Comment in the group when done! And which move is your favorite? Mine is the very last exercise that Autumn shows you!

Fit Tip:

Something I want to address, we've talked a lot about abs, everyone wants tight abs because that's what society calls "fit." But did you know, you cannot out work a bad diet?

Abs are made in the kitchen!

"Recent studies have found that as a country, we are exercising more. Great! However, as a country, we are becoming more obese. Wanna know why? An hour on the elliptical does not erase the Frappuccino you just inhaled. To see your abs, that are in there, you have to eat clean. Truly, there isn’t one fitness goal you can reach without a clean diet. You may think you eat healthy, but you need to be real with yourself. Is your healthy food outweighed by your unhealthy food? If your protein shake each morning is Starbucks, I implore you to rethink that plan. Does your nutrition plan include things like foods labeled “diet,” soda, artificial ingredients, soy protein drinks, processed foods? If so, kiss those sweet abs goodbye. Do you not eat enough? You cannot starve yourself! Your body needs fuel to build muscle.
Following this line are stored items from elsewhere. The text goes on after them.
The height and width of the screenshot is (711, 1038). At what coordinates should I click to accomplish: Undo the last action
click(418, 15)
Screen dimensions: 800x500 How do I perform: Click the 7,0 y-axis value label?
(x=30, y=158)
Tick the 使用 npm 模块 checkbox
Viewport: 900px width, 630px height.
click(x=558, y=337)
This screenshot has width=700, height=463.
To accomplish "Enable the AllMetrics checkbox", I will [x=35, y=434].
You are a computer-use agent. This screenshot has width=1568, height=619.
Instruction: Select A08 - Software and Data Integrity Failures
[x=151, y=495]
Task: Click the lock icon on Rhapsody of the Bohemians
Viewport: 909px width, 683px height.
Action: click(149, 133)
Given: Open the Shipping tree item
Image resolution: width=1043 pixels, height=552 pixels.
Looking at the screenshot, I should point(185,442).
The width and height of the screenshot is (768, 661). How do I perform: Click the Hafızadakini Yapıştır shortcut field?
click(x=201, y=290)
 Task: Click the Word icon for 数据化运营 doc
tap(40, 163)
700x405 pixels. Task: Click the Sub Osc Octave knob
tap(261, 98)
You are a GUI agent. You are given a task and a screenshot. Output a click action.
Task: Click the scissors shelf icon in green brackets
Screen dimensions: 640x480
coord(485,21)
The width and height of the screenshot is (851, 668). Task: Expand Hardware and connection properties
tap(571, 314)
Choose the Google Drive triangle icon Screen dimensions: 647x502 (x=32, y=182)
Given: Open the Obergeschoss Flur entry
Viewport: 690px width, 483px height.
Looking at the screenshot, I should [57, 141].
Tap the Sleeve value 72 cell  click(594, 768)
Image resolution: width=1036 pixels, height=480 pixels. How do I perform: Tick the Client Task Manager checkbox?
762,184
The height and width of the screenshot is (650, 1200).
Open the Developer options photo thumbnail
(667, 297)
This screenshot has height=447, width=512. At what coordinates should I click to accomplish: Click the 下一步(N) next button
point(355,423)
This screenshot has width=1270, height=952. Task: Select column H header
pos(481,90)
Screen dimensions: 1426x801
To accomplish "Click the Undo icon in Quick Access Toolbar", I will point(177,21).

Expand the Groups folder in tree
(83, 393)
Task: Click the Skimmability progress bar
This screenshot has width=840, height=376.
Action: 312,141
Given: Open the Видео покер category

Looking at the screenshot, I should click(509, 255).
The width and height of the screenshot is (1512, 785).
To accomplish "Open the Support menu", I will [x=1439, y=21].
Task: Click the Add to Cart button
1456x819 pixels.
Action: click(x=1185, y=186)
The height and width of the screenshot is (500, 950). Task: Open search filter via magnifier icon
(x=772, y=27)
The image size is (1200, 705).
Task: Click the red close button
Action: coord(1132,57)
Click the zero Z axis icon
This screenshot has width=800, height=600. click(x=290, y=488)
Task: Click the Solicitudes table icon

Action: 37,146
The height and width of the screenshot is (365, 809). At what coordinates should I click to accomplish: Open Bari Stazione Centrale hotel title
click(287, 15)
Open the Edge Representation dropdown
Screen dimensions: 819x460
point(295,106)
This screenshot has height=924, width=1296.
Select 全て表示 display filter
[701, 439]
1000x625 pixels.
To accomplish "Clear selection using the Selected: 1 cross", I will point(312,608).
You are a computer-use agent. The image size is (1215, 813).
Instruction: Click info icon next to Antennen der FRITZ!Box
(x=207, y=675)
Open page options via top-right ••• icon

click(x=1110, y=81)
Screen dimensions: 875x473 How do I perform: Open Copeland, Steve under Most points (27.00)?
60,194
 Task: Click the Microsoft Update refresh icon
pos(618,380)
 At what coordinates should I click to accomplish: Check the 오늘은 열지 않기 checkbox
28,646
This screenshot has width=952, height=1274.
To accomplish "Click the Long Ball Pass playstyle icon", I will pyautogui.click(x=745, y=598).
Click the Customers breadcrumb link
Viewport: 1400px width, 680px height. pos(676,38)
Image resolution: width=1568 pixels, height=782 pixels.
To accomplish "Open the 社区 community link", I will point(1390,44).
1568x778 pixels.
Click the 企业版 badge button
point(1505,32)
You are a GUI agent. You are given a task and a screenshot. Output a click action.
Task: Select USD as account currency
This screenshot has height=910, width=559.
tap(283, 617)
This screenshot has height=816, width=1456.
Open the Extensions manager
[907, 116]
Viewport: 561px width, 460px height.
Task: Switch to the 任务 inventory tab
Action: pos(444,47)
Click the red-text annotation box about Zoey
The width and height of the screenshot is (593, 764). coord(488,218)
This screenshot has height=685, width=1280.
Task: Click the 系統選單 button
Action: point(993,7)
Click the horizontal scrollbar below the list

So what I’m saying is, get on a clean eating regimen (at least 80% of the time, if not more!) Couple that with your workouts! Remember, 20% is a big piece of the puzzle, don’t skip the workout. You will start to see the results you are seeking and you will feel better overall."


Veggie Lasagna

Cheesy, filling, and packed with veggies, this vegetarian lasagna is the real deal. It’s bursting with fresh flavors from herbs and three different kinds of cheese, and it’s sure to please adults and children alike. The casserole makes 12 servings! It’s perfect for meal prep, or freeze leftovers in individual portions and reheat for an easy dinner when there’s no time to cook.

Total Time: 2 hrs. 7 min.
Prep Time: 20 min.
Cooking Time: 1 hr. 47 min.
Yield: 12 servings

1 lb. dry whole grain lasagna pasta
Hot water
1 tsp. olive oil
1 medium onion, chopped
1 medium red bell pepper, chopped
1 medium carrot, shredded
4 cloves garlic, chopped
3 cups + 2 Tbsp. tomato sauce, no sugar added, divided use
2 Tbsp. finely chopped fresh basil
Sea salt (or Himalayan salt) and ground black pepper (to taste; optional)
2 cups fresh baby spinach, chopped
1 cup part-skim ricotta cheese
1 cup shredded part-skim mozzarella cheese
¼ cup grated Parmesan cheese
Nonstick cooking spray

1. Preheat oven to 350° F.
2. Cook pasta in water according to package directions. Drain. Set aside.
3. Heat oil in medium saucepan over medium-high heat.
4. Add onion, bell pepper, and carrot; cook, stirring frequently, for 4 to 6 minutes, or until onion is translucent.
5. Add garlic; cook, stirring frequently, for 1 minute.
6. Add 3 cups tomato sauce and basil. Season with salt and pepper if desired; cook over low heat, stirring occasionally, for 30 minutes.
7. Combine spinach and ricotta cheese in a medium bowl; mix well. Set aside.
8. Combine mozzarella and Parmesan cheeses in a small bowl; mix well. Set aside.
9. Lightly coat a 4-quart (or 13 x 9-inch) rectangular baking dish with spray; place remaining 2 Tbsp. tomato sauce in the bottom. Top with a layer of pasta, one fourth vegetable mixture, one third spinach mixture, and one fourth cheese mixture. Repeat twice. Top with pasta, vegetable mixture, and cheese mixture. Cover with aluminum foil.
10. Bake for 45 minutes. Remove foil. Bake for 10 to 15 minutes, or until hot and bubbly.
11. Let sit for 5 minutes before cutting.

• No-boil lasagna pasta is available in many markets, and can make preparation really easy.
• Add ½ cup water with 3 cups tomato sauce if using no-boil pasta.